Auxiliaire de recherche, candidate au bacalauréat en arts visuels, ULaval.
État actuel de la recherche en textile
Le présent recensement permet d’établir l’état de la recherche actuelle en textiles. Les sources choisies témoignent de recherches effectuées entre 2007 et 2021. Les enjeux principaux actuellement dans la recherche textile sont :
- La réduction des déchets produits et de l’empreinte écologique dans la chaîne de production
- La création de textiles pour les milieux extrêmes
- Le développement de nouvelles structures pouvant être réalisées grâce aux nouvelles technologies de prototypage
- L’optimisation de circuits souples pour créer des textiles intelligents
Les résultats de recherche ont été classés par catégories :
- Architecture souple
- Nouvelles fibres organiques / biotechnologies (à partir de matières vivantes)
- Impression 3d : Nouvelles structures textiles
- Textiles intelligents
Architecture souple
L’architecture souple est utilisée par les peuples nomades depuis toujours.
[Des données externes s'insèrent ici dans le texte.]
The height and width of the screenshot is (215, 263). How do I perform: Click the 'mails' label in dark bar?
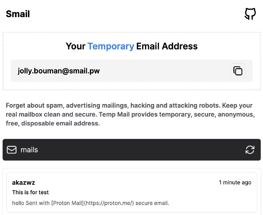pos(29,150)
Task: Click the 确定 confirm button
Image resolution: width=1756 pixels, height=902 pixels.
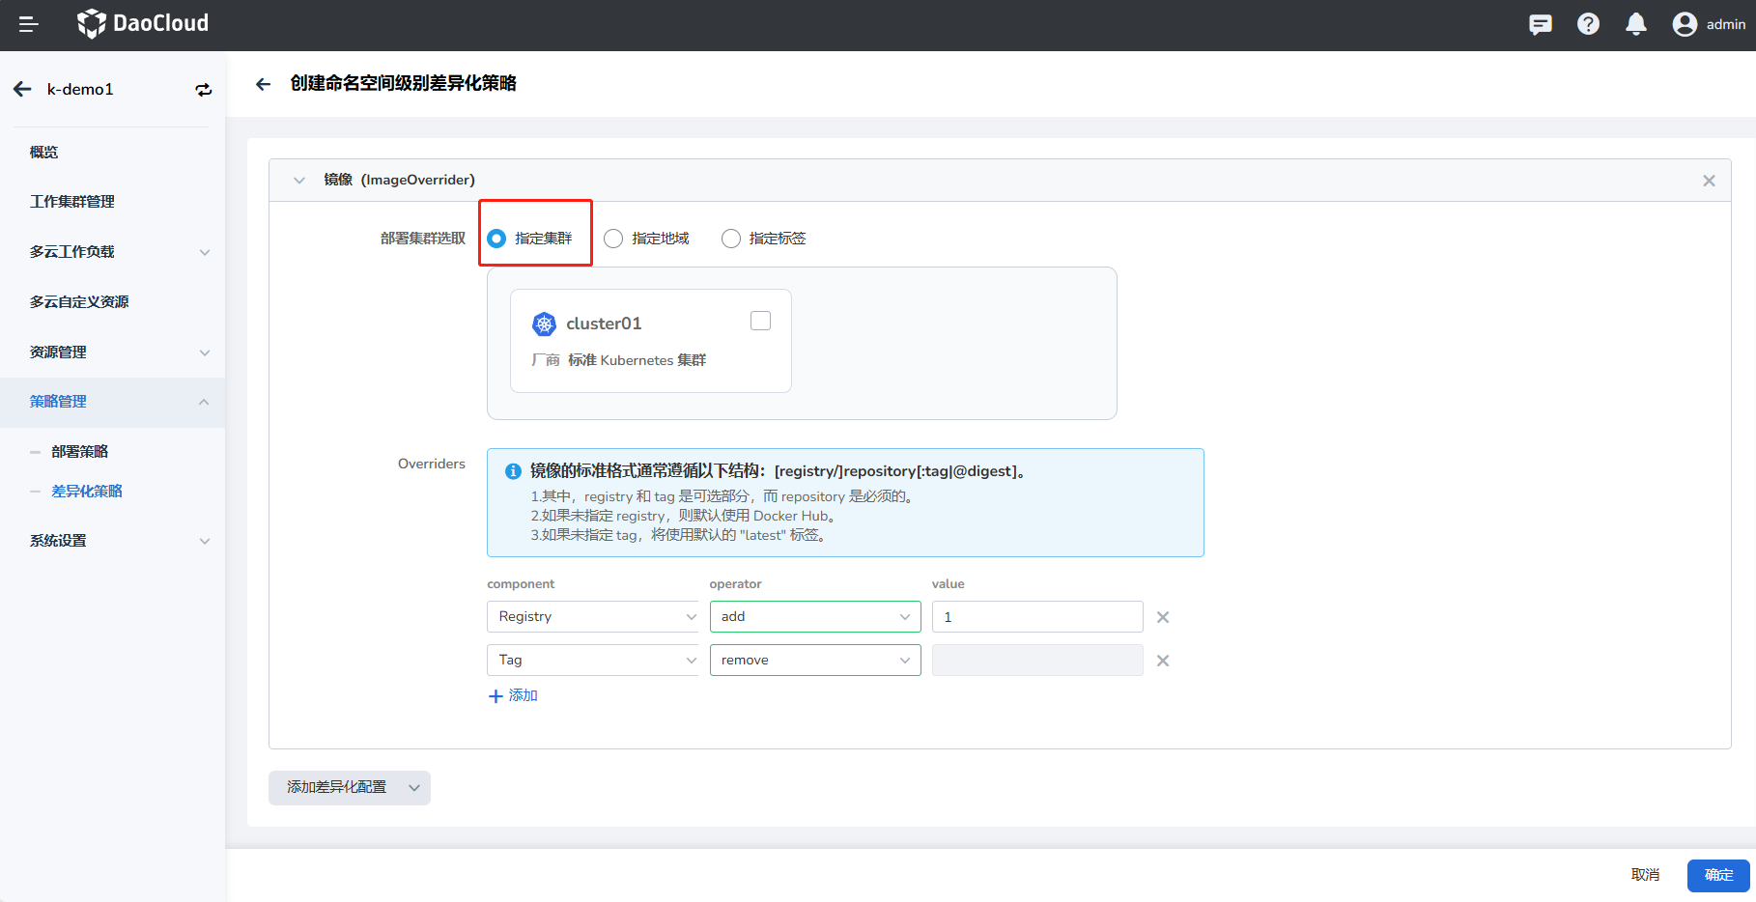Action: click(1717, 875)
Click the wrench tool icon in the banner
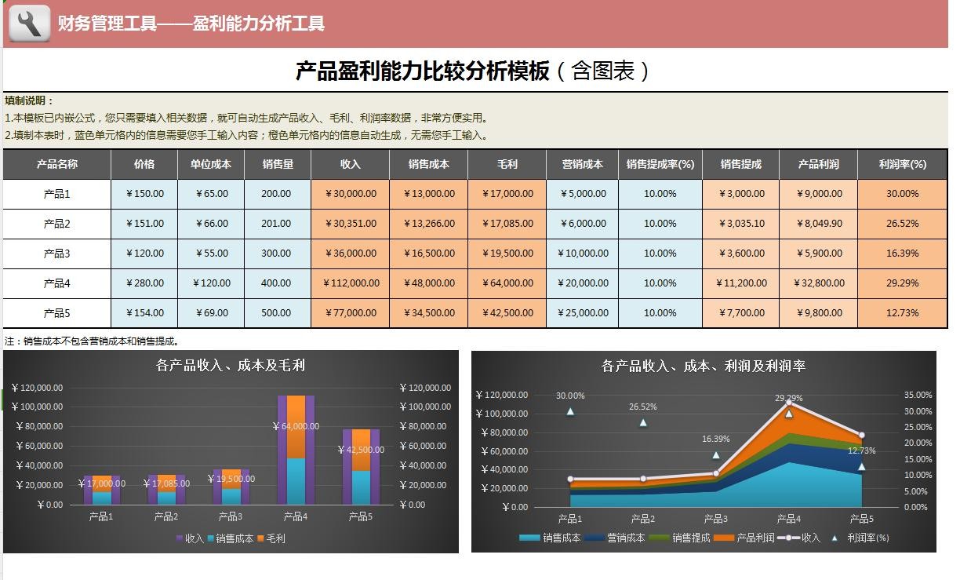 pos(29,24)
Les avantages d’une architecture souple est qu’elle est facilement compactable, transportable et plus légère qu’une architecture rigide. Le défi dans l’architecture souple est de s’assurer qu’elle soit résistante aux éléments et qu’elle puisse offrir un certain niveau de confort. La souplesse de l’architecture est entendue comme la capacité d’un bâtiment à changer de vocation et/ou comme étant une structure construite avec des matériaux souples.
Dès les années 40, les architectes commencent à s’intéresser à l’architecture textile et l’utilisent pour questionner la nature monolithique du bâtiment et pour envisager l’architecture comme quelque chose de vivant qui pourrait être mobile. (Mazzola et Liuti, 2018, p.5)
Architecture gonflable
Tente, Heimplanet, Maverick (2021) :
- À la fois une architecture gonflable et géodésique
- Une structure gonflable remplace les tiges habituelles de la tente
- Structure compacte et légère
- Elle pourrait être combinée à des textiles techniques (textiles chauffants, conducteurs, solaires...)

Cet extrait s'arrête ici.